Dua Proyek Rumah Pompa Diambil Alih Pemkot Surabaya, Dikebut Lewat Skema Swakelola
SURABAYA, Infopol.news – Pemerintah Kota Surabaya mengambil alih dua proyek pembangunan rumah pompa yang sebelumnya dikerjakan pihak ketiga. Keputusan tersebut diambil setelah dua kontraktor pelaksana dinilai wanprestasi atau gagal menyelesaikan pekerjaan sesuai tenggat waktu akhir Tahun Anggaran 2025.
Sebagai tindak lanjut, kedua kontraktor diputus kontraknya dan dikenai sanksi administratif berupa pencairan jaminan pelaksanaan serta dimasukkan dalam daftar hitam (blacklist) selama dua tahun untuk tidak dapat mengerjakan proyek Pemkot Surabaya.
Dua proyek rumah pompa tersebut masing-masing berlokasi di Jalan Ahmad Yani dekat Taman Pelangi dan di kawasan Tengger Kandangan.

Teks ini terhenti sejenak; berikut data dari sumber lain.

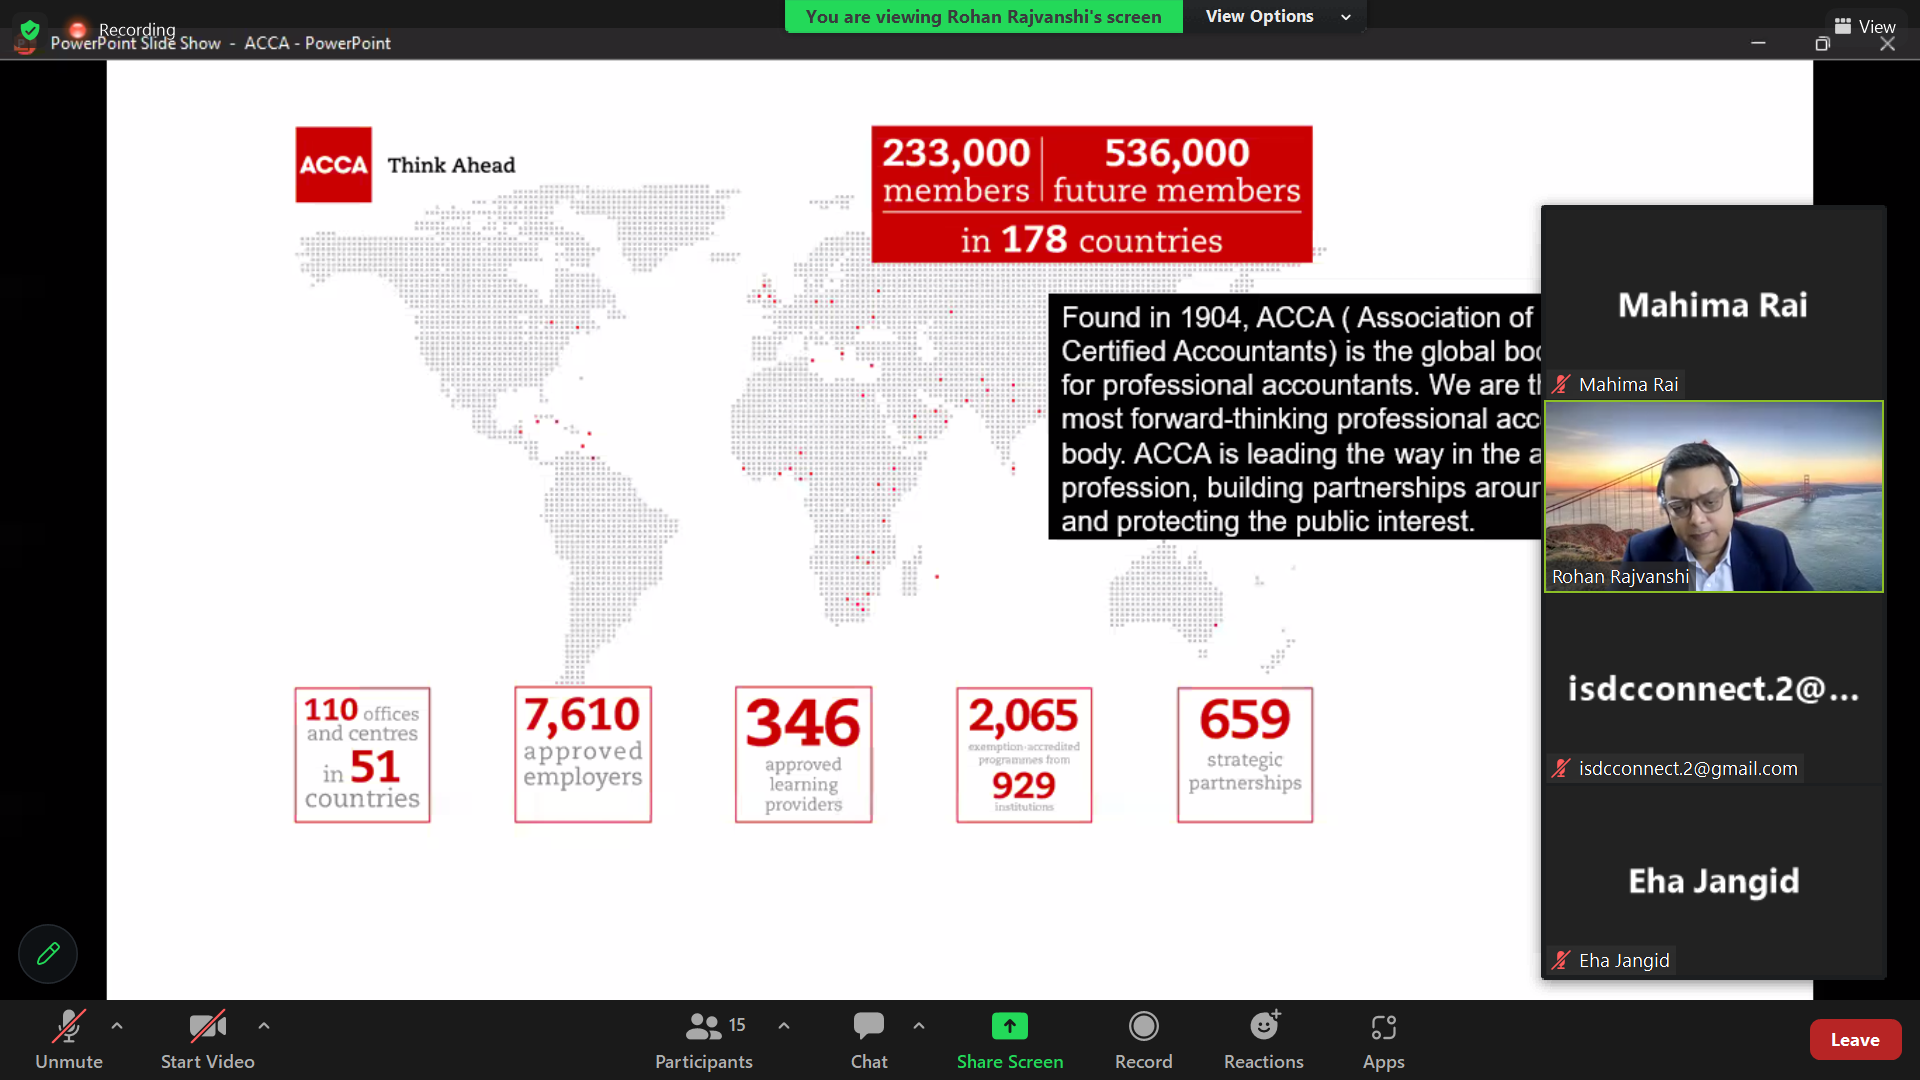This screenshot has width=1920, height=1080.
Task: Click the green encryption shield icon
Action: [x=30, y=29]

Salah satunya, pembangunan Rumah Pompa A. Yani dengan nomor kontrak 000.3.3/007/06.2.01.0029.T/436.7.3/2025, sebelumnya dikerjakan oleh PT Kagendra Hita Dakara.
Asisten II Bidang Perekonomian dan Pembangunan Kota Surabaya, Syamsul Hariadi, menjelaskan bahwa secara umum proyek fisik di bawah Dinas Sumber Daya Air dan Bina Marga (DSDABM) telah selesai pada akhir 2025. Namun, dua proyek tersebut belum rampung karena kinerja kontraktor yang tidak sesuai target.
“Akhir tahun kemarin memang semua proyek sudah terselesaikan, kecuali dua itu. Karena wanprestasi dari kontraktornya, tidak bisa diselesaikan tepat waktu,” ujar Syamsul.
Ia menegaskan, Pemkot tidak memberikan perpanjangan waktu karena tahun anggaran telah berakhir. Oleh sebab itu, langkah pemutusan kontrak dan pemberian sanksi administratif ditempuh sesuai ketentuan yang berlaku.
Meski demikian, pengerjaan di lapangan tidak dibiarkan terhenti. Syamsul memastikan sisa pekerjaan langsung dilanjutkan oleh Pemkot Surabaya melalui skema swakelola dengan menerjunkan personel Satuan Tugas (Satgas) DSDABM.
“Teman-teman DSDABM langsung melanjutkan dengan swakelola. Insyaallah bulan Februari ini pompanya sudah bisa dioperasionalkan,” katanya.
Ia menambahkan, progres penyelesaian menunjukkan perkembangan positif dan optimistis kedua rumah pompa tersebut dapat digunakan dalam waktu dekat.
“Insyaallah minggu depan sudah bisa digunakan,” imbuhnya.
Keberadaan rumah pompa di kawasan A. Yani dan Tengger Kandangan dinilai penting untuk mendukung pengendalian genangan, terutama mengingat prediksi Badan Meteorologi, Klimatologi, dan Geofisika (BMKG) yang menyebutkan puncak musim hujan terjadi pada Februari 2026.
“Biasanya setelah masa pancaroba, hujan bisa turun dengan intensitas tinggi meski durasinya singkat. Karena itu, operasional pompa ini menjadi sangat mendesak,” pungkas Syamsul.